KNEEBAR
Chave de Joelho
IBJJF legal at: brown
The kneebar is the joint lock attacking the knee by hyperextending the leg with the attacker's hips as the fulcrum. The mechanics are structurally identical to the armbar — both limbs are extended against the natural range of motion of the hinge joint, with the body of the attacker providing the lever — but the leg's larger muscles and shorter range mean the kneebar finishes faster and with less margin for error than the armbar.
From single-leg X or any ashi garami position, the attacker traps the opponent's leg between their own with the figure-four configuration, slides the captured leg's knee against their own pelvis as the fulcrum, and extends the hips forward to drive the knee past straight. The opponent's femur and tibia are held in alignment by the figure-four lock, which means there is no joint slack to absorb the hyperextension — every degree of attacker's hip extension translates directly into knee strain.
The kneebar is one of the more accessible leg locks in the modern competitive landscape because it does not require the inside heel hook's specific angles to finish. Anyone with a clean entry to ashi garami can attack the kneebar; the inside heel hook requires the inside sankaku position and the heel exposure that not every grip configuration produces. For this reason the kneebar remains a top-five submission in modern no-gi competition and is permitted in IBJJF nogi at brown belt and above.
Defensively the kneebar is escaped by stuffing the captured-leg foot toward the floor (which removes the figure-four\'s alignment), by spinning to the back of the attacker before the lock closes, or by tap-to-grip when the lock has already engaged. Like all leg locks, the kneebar produces damage before pain when the angle is correct, so the modern competition convention is to tap to the grip rather than test the joint.
MECHANICS
- 01Trap the opponent's leg in a figure-four (ashi garami) between your own legs.
- 02Slide the captured-leg knee against your own pelvis as the fulcrum.

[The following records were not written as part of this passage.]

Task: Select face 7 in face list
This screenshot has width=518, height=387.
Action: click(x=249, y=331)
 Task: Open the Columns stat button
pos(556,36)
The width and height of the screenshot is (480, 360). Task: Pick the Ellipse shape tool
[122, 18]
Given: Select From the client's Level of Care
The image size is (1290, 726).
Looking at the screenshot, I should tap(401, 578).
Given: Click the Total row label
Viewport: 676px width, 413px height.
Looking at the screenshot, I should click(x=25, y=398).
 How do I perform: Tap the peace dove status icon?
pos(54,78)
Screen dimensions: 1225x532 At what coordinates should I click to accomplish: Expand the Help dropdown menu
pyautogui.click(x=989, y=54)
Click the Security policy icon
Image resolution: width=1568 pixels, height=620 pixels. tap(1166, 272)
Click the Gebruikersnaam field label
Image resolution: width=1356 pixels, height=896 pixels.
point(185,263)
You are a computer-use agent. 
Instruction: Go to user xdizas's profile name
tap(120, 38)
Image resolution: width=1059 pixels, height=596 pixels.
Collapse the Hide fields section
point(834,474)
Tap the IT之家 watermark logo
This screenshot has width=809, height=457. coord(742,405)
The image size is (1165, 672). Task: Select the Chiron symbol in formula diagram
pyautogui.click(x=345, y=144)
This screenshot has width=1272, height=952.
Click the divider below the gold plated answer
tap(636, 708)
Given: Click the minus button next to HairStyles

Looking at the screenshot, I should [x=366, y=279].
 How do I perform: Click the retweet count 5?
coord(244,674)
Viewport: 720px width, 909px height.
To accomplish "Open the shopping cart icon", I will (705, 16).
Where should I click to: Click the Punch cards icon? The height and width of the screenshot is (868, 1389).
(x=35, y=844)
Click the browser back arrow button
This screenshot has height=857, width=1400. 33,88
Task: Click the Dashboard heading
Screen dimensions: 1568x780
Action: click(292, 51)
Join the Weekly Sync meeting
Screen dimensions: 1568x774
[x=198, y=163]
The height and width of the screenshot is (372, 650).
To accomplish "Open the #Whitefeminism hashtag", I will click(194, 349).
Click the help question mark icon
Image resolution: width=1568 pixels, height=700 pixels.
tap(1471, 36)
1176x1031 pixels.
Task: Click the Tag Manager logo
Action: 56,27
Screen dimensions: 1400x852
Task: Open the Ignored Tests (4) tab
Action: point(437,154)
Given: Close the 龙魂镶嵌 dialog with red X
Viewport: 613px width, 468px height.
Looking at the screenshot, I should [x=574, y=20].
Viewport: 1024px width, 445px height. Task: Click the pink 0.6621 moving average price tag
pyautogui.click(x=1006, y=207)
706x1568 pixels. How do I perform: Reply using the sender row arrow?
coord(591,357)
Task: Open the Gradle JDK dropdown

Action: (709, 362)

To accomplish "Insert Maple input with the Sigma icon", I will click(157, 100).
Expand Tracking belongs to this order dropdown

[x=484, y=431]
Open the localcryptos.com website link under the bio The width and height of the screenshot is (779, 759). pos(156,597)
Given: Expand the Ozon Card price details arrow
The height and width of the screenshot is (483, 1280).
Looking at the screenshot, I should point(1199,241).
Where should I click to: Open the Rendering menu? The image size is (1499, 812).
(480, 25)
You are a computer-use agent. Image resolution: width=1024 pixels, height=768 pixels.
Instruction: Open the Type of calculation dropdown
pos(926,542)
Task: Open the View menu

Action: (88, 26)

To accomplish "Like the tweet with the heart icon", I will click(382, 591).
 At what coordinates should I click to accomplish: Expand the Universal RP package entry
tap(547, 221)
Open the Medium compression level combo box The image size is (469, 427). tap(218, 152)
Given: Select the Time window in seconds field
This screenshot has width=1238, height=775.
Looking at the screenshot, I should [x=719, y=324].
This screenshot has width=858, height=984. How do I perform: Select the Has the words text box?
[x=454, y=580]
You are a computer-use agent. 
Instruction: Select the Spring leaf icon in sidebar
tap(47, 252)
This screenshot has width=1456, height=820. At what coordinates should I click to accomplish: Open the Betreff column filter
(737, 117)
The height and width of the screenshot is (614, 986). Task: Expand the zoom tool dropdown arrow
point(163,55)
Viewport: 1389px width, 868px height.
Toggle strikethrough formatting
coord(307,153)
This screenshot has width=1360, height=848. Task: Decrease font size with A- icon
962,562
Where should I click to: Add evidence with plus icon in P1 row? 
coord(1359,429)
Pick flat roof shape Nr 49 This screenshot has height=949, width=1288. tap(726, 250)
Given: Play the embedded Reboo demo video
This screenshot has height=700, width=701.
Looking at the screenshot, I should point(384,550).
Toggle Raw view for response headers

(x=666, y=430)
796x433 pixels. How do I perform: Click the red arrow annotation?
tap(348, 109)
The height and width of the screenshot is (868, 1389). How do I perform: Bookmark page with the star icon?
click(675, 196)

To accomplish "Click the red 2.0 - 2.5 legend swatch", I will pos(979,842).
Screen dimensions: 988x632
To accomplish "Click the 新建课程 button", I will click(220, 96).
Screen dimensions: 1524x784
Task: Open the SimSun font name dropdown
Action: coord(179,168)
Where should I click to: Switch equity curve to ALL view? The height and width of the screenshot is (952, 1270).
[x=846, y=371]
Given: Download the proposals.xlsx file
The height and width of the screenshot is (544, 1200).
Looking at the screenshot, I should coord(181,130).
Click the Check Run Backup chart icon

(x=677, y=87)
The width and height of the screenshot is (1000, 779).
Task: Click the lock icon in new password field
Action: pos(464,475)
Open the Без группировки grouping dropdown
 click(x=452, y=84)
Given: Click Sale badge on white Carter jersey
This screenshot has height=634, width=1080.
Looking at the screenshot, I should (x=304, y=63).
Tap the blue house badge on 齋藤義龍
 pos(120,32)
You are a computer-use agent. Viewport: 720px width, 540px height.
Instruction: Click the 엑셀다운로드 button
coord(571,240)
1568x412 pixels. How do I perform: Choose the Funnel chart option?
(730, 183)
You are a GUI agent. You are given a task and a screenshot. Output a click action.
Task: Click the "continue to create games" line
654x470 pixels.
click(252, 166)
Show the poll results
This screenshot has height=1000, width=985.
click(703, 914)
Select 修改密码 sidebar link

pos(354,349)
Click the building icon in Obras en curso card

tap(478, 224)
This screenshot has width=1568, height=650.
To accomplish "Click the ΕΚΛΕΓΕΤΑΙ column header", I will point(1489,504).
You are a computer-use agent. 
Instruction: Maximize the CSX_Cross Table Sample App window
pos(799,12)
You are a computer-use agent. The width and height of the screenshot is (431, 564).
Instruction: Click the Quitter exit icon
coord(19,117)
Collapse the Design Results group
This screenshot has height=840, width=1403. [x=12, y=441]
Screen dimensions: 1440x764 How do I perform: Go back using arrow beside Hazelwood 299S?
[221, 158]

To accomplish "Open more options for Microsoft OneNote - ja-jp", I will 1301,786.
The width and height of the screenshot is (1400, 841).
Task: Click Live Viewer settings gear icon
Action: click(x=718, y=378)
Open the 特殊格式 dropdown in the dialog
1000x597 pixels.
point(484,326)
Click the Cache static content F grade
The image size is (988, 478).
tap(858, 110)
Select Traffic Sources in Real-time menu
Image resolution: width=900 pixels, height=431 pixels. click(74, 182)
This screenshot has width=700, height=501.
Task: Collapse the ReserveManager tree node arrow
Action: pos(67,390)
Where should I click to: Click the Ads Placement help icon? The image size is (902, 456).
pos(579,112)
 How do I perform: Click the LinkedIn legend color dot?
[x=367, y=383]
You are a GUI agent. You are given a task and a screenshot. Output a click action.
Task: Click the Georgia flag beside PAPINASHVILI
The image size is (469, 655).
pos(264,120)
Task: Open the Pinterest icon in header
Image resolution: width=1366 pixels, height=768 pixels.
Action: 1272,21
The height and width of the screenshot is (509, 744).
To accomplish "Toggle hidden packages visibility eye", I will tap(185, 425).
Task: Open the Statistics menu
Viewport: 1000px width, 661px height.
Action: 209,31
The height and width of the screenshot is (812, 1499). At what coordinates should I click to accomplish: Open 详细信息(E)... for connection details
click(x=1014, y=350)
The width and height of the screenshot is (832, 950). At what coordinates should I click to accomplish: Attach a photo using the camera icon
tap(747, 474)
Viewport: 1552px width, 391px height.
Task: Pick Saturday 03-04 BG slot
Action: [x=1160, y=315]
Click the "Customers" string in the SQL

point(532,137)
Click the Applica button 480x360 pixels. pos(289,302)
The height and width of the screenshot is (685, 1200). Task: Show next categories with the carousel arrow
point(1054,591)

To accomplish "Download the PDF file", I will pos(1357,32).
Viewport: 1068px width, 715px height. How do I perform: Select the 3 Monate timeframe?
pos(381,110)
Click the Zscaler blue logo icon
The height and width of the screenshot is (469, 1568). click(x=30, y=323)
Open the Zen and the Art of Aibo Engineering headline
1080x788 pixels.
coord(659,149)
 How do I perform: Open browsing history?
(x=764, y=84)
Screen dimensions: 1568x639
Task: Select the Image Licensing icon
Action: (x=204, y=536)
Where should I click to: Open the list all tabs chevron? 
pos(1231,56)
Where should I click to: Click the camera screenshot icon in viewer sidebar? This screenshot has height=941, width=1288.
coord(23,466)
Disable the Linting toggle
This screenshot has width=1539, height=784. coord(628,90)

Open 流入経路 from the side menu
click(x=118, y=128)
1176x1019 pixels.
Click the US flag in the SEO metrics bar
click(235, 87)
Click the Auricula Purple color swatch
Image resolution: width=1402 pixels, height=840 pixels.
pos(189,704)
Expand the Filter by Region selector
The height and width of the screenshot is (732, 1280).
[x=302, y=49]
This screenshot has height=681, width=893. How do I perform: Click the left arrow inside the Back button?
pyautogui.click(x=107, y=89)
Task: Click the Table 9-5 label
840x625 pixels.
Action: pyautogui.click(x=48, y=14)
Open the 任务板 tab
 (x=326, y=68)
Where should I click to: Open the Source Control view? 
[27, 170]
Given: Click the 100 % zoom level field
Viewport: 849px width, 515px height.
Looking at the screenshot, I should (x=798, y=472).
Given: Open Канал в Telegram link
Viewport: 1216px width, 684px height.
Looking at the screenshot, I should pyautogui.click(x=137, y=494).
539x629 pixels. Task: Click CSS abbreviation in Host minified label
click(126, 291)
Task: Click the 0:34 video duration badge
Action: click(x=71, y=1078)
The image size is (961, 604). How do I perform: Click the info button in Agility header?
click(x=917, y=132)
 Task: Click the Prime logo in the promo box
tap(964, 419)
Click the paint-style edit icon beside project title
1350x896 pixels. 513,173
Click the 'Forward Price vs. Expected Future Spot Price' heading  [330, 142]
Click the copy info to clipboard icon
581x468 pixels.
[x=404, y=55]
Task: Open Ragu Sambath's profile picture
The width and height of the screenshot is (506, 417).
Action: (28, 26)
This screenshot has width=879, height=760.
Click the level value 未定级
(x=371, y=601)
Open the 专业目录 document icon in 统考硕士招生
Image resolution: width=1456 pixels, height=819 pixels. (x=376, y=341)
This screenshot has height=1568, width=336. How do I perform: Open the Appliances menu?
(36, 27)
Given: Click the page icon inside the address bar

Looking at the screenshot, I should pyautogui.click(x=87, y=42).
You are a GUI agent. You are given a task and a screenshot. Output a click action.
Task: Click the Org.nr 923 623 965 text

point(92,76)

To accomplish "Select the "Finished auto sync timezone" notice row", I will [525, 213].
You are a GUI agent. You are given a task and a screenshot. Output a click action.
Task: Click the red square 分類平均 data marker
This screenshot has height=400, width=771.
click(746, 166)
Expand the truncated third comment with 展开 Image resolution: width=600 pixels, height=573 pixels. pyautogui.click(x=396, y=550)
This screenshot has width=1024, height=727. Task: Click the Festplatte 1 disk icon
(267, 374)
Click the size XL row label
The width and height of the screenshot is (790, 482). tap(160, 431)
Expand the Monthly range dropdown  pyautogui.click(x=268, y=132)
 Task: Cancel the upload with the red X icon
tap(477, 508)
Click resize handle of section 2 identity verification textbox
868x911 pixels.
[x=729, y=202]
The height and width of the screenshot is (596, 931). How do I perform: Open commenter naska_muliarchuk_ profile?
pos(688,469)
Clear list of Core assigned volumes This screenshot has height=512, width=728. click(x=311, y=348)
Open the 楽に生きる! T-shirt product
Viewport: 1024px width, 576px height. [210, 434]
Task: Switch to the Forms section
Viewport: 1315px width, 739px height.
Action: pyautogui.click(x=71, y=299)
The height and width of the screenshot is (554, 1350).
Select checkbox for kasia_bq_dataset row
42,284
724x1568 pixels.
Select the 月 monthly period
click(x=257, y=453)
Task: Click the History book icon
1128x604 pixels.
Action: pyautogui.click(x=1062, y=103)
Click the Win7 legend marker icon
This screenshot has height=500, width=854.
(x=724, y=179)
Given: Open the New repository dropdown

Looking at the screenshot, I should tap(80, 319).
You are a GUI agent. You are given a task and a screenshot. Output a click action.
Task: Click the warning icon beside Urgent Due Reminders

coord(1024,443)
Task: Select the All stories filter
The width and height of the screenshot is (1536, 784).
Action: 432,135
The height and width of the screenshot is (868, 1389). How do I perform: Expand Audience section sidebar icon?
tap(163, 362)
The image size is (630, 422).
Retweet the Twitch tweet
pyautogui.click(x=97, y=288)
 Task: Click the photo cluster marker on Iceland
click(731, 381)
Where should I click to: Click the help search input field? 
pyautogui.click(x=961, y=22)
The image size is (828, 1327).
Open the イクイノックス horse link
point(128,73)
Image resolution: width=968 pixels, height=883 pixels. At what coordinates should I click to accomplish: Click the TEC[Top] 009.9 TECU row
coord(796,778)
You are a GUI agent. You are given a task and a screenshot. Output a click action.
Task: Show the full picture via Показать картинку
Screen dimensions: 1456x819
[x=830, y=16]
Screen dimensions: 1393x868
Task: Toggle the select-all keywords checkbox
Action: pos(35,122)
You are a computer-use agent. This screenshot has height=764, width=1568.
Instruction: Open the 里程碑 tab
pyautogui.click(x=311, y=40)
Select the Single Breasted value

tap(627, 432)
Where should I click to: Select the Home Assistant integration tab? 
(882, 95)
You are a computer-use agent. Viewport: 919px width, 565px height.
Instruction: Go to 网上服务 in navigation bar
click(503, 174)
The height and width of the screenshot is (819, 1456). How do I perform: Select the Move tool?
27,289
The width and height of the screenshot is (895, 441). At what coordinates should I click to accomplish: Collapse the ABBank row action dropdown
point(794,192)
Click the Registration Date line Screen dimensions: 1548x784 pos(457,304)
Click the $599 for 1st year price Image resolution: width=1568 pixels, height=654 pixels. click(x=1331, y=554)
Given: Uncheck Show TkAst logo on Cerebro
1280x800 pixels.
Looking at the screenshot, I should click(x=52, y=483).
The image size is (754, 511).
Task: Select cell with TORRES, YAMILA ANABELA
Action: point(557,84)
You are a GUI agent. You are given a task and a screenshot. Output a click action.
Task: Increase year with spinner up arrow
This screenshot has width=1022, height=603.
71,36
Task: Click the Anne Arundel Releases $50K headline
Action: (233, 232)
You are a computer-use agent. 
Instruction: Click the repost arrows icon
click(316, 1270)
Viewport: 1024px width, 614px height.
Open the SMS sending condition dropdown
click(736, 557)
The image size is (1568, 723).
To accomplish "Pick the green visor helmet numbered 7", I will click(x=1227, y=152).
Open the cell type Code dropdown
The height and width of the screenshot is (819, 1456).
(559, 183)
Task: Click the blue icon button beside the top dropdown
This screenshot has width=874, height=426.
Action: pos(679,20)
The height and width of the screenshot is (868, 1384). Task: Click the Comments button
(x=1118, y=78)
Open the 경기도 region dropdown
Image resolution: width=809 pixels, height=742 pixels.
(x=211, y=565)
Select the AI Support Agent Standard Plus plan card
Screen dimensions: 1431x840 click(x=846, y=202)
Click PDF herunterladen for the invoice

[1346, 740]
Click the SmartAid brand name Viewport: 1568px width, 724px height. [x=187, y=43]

- 03Extend the hips forward to drive the knee past straight.
- 04Maintain the figure-four throughout; releasing it gives the opponent a kick-out escape.
- 05Finish with hip extension, never arm pull — the lever is in the hips.
DEFENSES
- →Stuff the captured-leg foot toward the floor to remove figure-four alignment.
- →Spin to the back of the attacker before the lock closes.
- →Cross the free leg over the attacker's body to disrupt the angle.
- →Sit up and grip-fight the attacker's lapel or wrist.
- →Tap to grip, not pressure — knee hyperextension produces damage before pain.